Let alone being stung by yellow jackets or
buzzed by errant horse flies. Instead I sat
in the house with all of the windows closed.
Happy to avoid all picnic grounds pulsating
with a plethora of ragweed pollen. Enjoying
anything but my time in the sun. Whether
I'm rebellious, cantankerous, or lazy is up
for discussion. I simply refuse to hang out.
Camp meeting
My aversion to outdoor group gatherings is
based on a lifetime of external exposure. In
my youth I dreaded our annual Church picnic.
My parent's fundamentalist cohorts traveled
en masse up the Hudson to some frigid spring
fed lake. Setting up camp in a picnic ground
crowded with ants, protruding tree roots, and
splinter filled rustic seating. Post arrival one
group set up a Scrabble board and proceeded
to play until dark. Others went dove right into
the water which displayed a lack of clarity that
was questionable at best. Then ate, sang hymns,
listened to a sermon, and finally went home.
Carry on
I've never been the outdoors type. As proven
by my one and only disastrous church boy's
camp out. At thirteen I was a hormonal hot
house flower. Hence the very idea of exposing
me to the elements was foolhardy at best. By
the time we hiked up to our isolated campsite
and ate hot dogs and beans I was "done." My
legs and back hurt. And I had no intention of
going back from whence we came. So I threw
a hissy fit. Kicking and screaming in pain until
they literally carried me out. Ultimately I had
achieved my goal. Therefore this pup won't be
pitching a tent anytime soon. NEVER AGAIN.
Out on a limb
My mother loved to camp. Hence like it or not
every summer our family spent several weeks
along the shores of White Lake in Tamworth
New Hampshire. Mom enjoyed nothing more
than sitting under the pine trees or taking a nap
in the hammock. Whereas my idea of camping
was a Holiday Inn. Looking back I have NO
fond memories of northern exposure. Instead
of enjoying myself I sulked the entire vacation.

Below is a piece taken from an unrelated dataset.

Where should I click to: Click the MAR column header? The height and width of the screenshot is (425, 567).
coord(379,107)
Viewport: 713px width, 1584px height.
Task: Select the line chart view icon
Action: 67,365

Along with attempting to set our campground
afire. Any excuse to get the hell out of there.
Since then I've never camped again. Well, that
is except for a few times in a gay bar...
Out and about
Don't get me wrong. I adore dining al fresco.
However in Rome, Provence, or on a proper
brick terrace with all of the trimmings. Just
because one is out and about doesn't mean
they must compromise their standards. Thus
paper plates, plastic utensils, and drinking
anything out of a can are not for me. If you
insist on rouging it then please, count me out.
While you're getting eaten alive by mosquitos
I'll be comfortably sipping on a Manhattan
on my front porch. Viewing nature from a
comfortable distance. And yelling at random
deer who consider our hydrangea a salad bar.